"Ayahmu marah bukan karena tagihan listrik dan internet. Tagihan itu cuma dipakai ayah kalian sebagai alasannya untuk marah. Yang jelas ayahmu marah pada ibu, bukan pada kalian."
Aku berpandangan dengan Lani.
"Ayahmu marah karena ibu hamil lagi!"
Aku merasa kedua kelopak mataku membesar dengan sendirinya dan begitu juga kedua kelopak mata Lani. Rasa-rasanya bola matanya akan keluar.
Ibu hamil lagi?
Pandemi ini, menyisakan tagihan listrik dan internet berlipat-lipat dan ibu yang hamil lagi?
"Seperti ayahmu saja yang berhak marah, dan boleh melupakan keterlibatannya," kata ibu.
Suasana meja makan hening.
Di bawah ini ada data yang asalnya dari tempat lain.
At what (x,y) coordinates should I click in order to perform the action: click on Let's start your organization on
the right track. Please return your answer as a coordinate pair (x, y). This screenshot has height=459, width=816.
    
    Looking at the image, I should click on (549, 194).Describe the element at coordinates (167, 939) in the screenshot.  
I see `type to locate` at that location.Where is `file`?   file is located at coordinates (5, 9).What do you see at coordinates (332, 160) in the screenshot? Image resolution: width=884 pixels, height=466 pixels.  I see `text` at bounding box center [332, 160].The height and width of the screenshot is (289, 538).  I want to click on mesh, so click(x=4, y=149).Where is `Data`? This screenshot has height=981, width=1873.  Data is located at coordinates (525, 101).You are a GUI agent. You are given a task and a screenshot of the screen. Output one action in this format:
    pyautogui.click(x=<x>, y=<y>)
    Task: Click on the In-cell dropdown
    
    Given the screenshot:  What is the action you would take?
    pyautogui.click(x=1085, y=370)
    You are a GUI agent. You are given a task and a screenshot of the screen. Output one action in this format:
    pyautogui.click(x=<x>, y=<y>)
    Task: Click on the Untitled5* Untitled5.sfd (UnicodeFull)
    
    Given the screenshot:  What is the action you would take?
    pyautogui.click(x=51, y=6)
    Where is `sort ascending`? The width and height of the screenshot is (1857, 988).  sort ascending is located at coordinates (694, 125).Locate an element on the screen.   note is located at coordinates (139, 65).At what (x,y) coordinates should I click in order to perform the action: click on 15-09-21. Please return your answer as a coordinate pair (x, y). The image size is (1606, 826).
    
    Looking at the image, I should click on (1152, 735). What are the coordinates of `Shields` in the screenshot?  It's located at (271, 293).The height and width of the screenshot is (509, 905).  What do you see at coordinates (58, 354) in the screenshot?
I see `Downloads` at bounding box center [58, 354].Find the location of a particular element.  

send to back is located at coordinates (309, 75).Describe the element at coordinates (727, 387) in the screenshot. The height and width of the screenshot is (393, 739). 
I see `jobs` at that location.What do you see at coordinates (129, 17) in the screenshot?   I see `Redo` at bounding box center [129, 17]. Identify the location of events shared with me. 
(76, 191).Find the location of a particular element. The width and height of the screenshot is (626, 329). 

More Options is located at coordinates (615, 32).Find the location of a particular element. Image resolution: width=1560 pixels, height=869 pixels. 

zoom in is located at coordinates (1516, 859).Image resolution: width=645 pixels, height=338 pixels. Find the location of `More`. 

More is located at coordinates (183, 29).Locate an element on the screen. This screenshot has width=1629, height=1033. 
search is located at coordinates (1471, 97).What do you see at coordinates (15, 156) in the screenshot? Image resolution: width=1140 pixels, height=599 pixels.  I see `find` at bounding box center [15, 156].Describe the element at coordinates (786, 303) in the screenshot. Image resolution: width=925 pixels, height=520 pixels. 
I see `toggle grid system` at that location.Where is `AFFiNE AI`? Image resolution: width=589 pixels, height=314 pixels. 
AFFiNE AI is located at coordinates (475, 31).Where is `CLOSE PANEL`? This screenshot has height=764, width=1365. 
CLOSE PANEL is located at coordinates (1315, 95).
Aku tiba-tiba ingin sekolah lagi, agar aku bisa kembali ke kamar kosku. Bayangkan, kau anak SMA, dan ibumu hamil lagi.
"Aku di pihakmu dalam kasus tagihan listrik dan internet, bu," kataku, "tapi tentang kasus yang baru saja kudengar ini, aku berdiri sendiri, bagaimana denganmu, Lan?"
Lani menunjukkan wajah datar dan mengangkat bahunya. Kurasa dia pun tak menyukai kejutan ini.
"Selamat malam," aku mengajak Lani meninggalkan ayah dan ibu.
Pandemi ini memakan banyak korban, dan merusak banyak hal. Kurasa keseruan keluargaku pun baru saja rusak. Mungkin akan berbeda nantinya ketika adik kami lahir. Tapi...ah. Pandemi, pandemi.